◆ EXERCISE GOAL:
For the data below, retype word for word the lines from the one containing "At what coordinates" through the one containing "Task: Click the warning triangle indicator"; drop the pictures.

◆ MATERIAL PROVIDED:
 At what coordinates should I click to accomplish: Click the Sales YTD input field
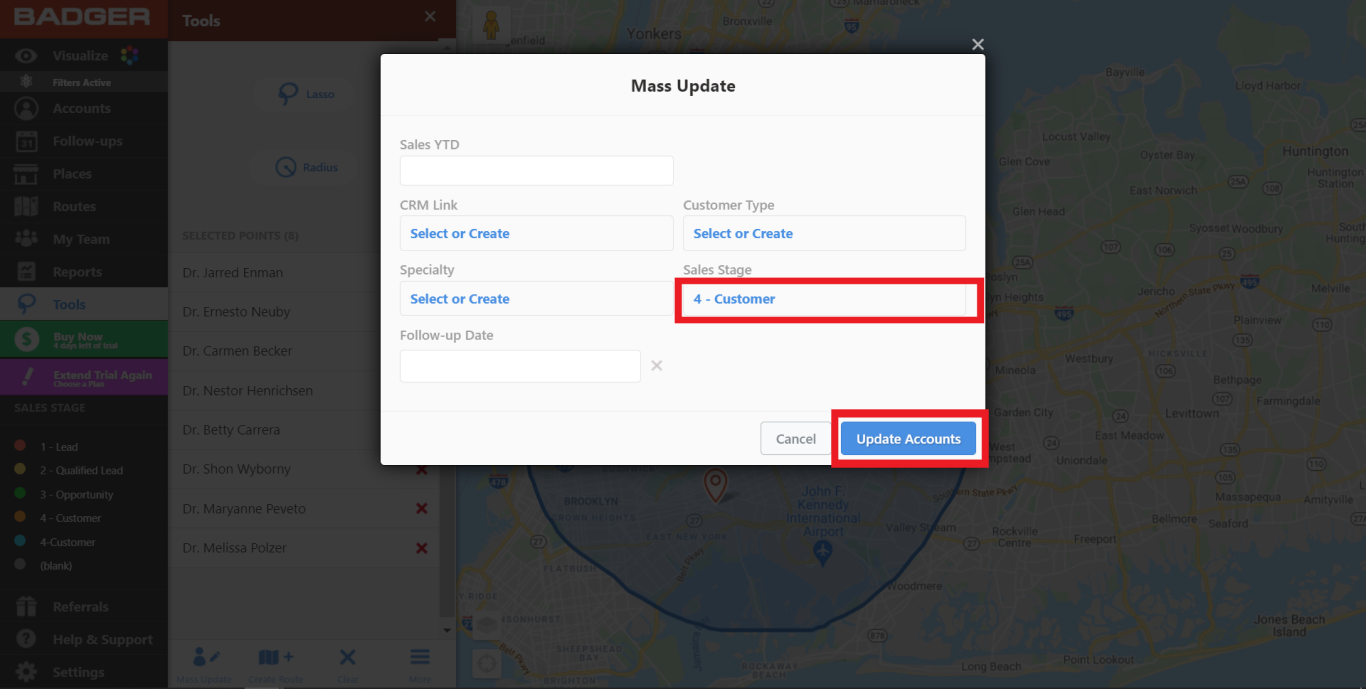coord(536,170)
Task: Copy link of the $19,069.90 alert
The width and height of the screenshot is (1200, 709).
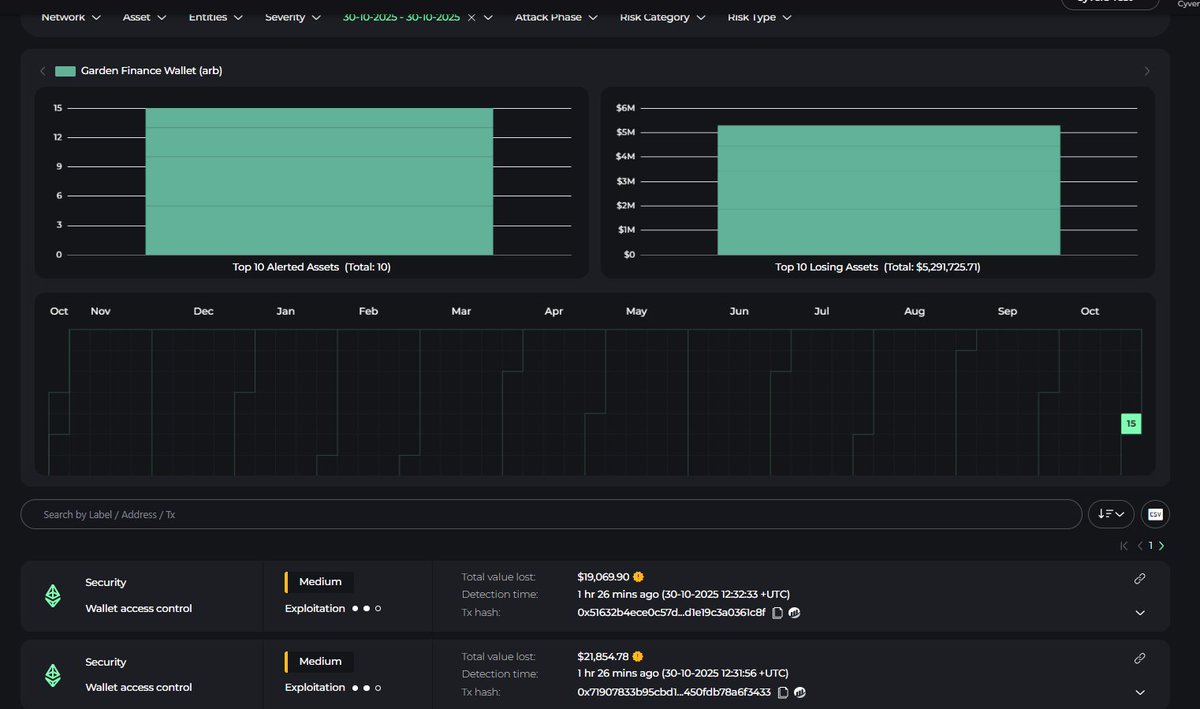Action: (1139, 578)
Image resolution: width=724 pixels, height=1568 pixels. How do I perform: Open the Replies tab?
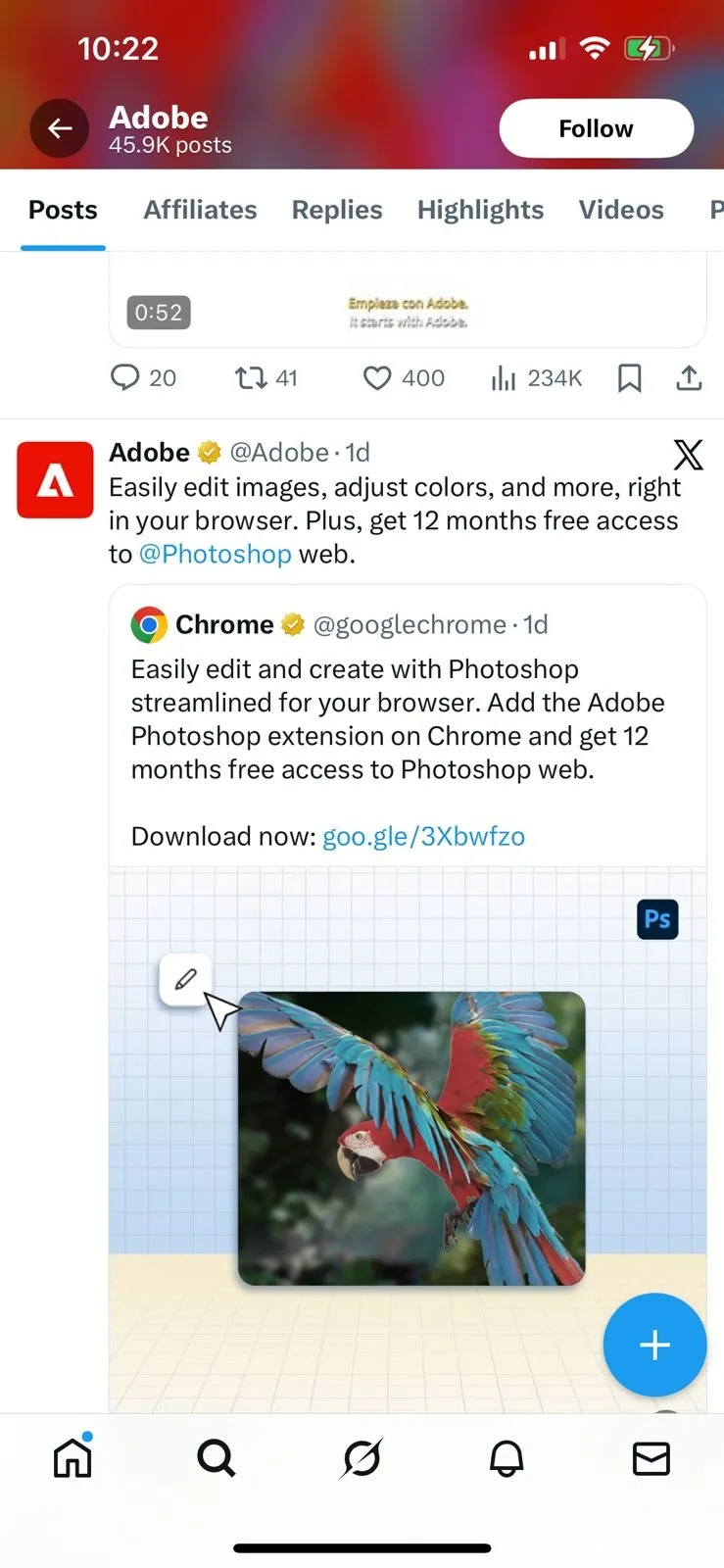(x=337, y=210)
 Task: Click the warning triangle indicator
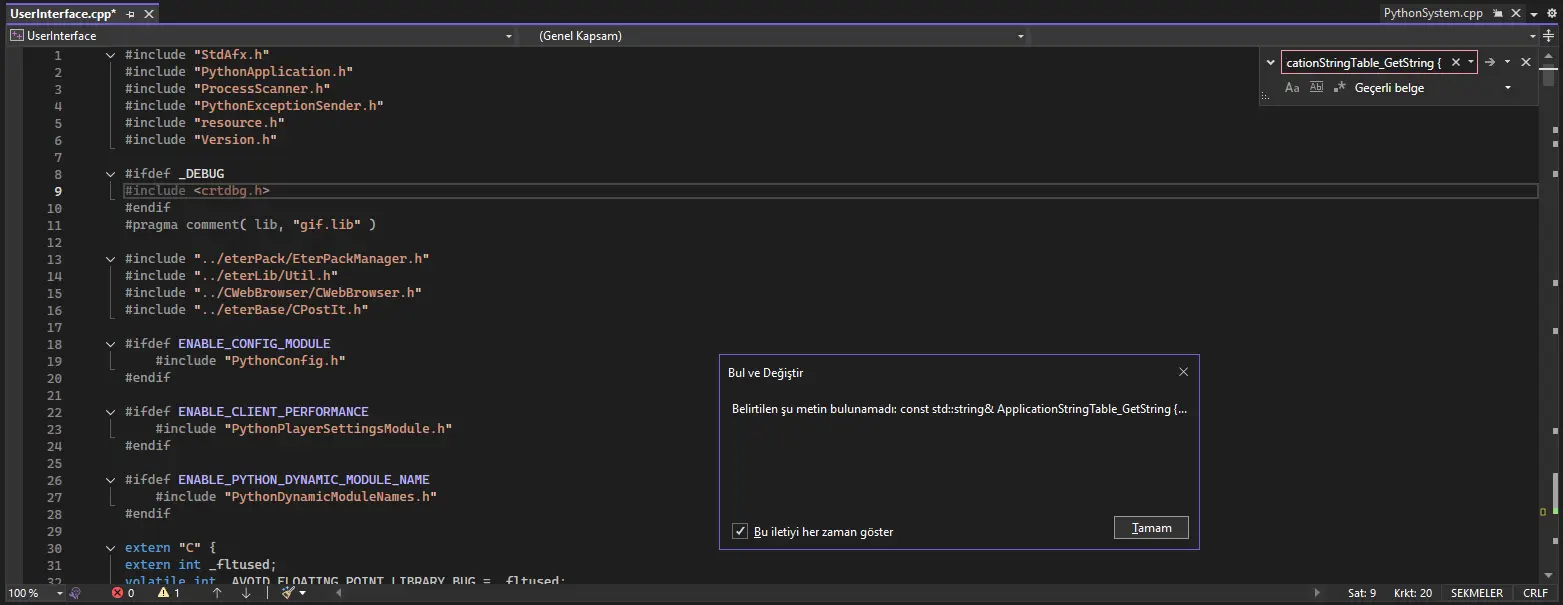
...
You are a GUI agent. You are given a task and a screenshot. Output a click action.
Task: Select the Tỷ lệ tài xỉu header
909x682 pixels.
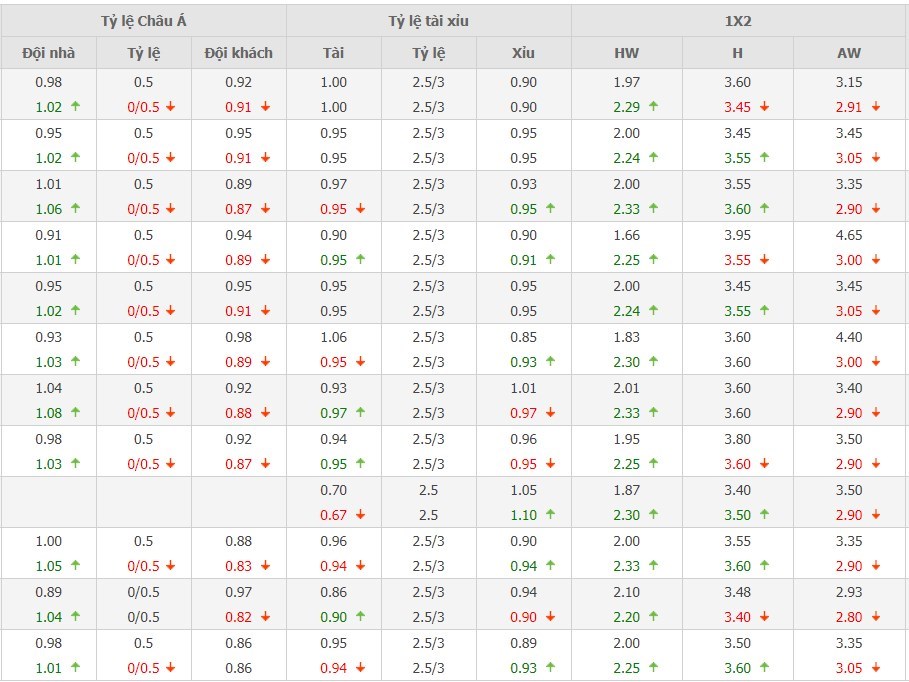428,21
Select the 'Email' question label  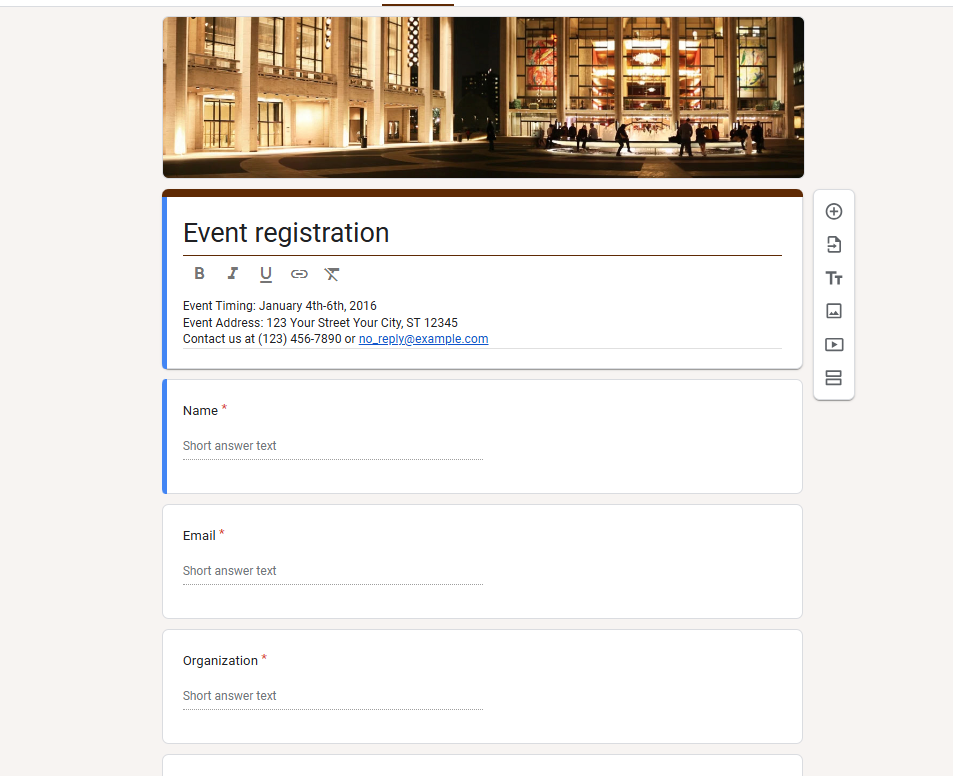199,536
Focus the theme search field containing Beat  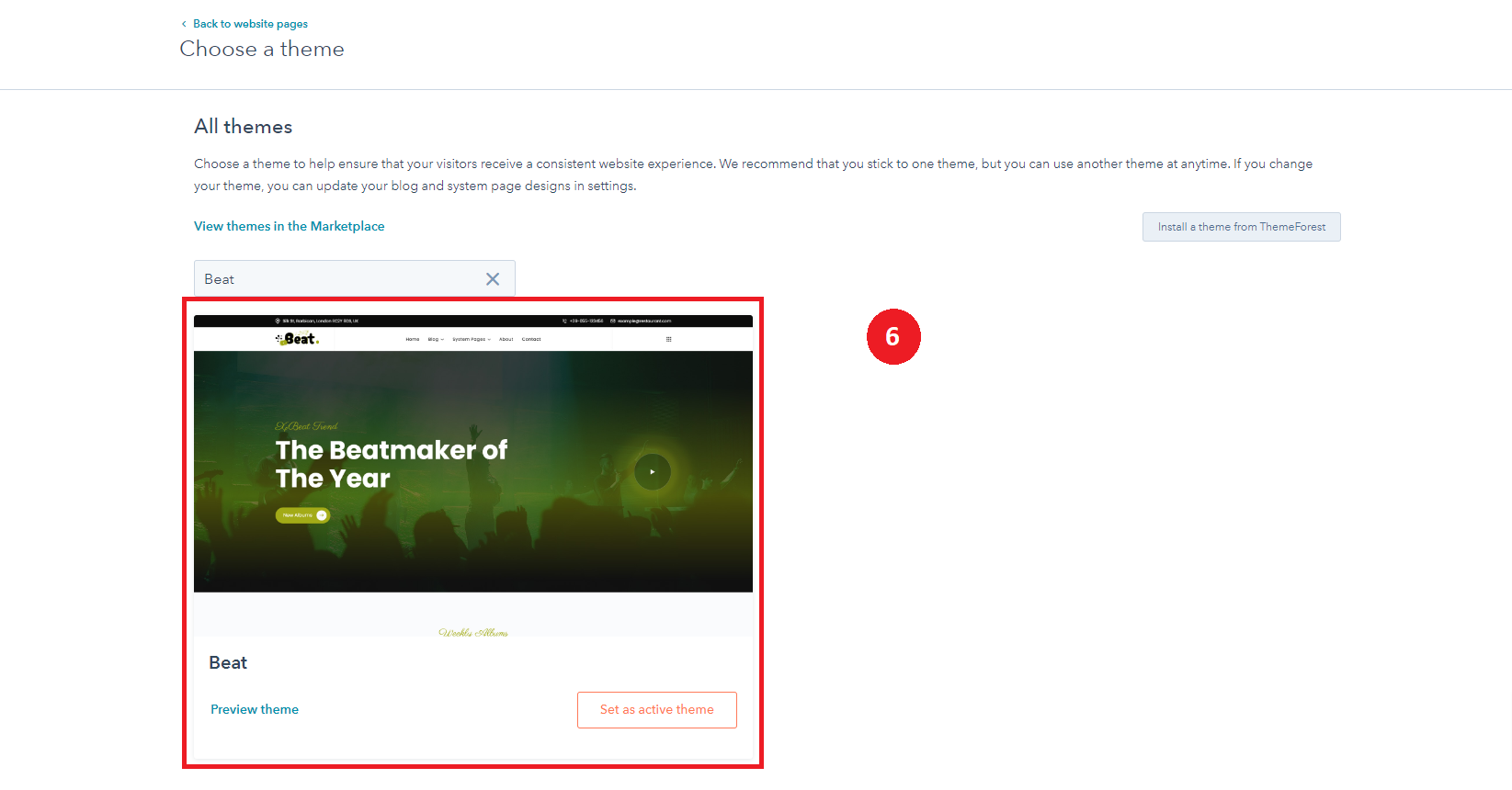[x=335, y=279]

◆ FINISHED TASK:
 At what coordinates should I click to accomplish: Click the Sales YTD input field
coord(536,170)
Task: Copy link of the $19,069.90 alert
The width and height of the screenshot is (1200, 709).
Action: (1139, 578)
Image resolution: width=724 pixels, height=1568 pixels. How do I perform: Open the Replies tab?
(x=337, y=210)
 Task: Click the warning triangle indicator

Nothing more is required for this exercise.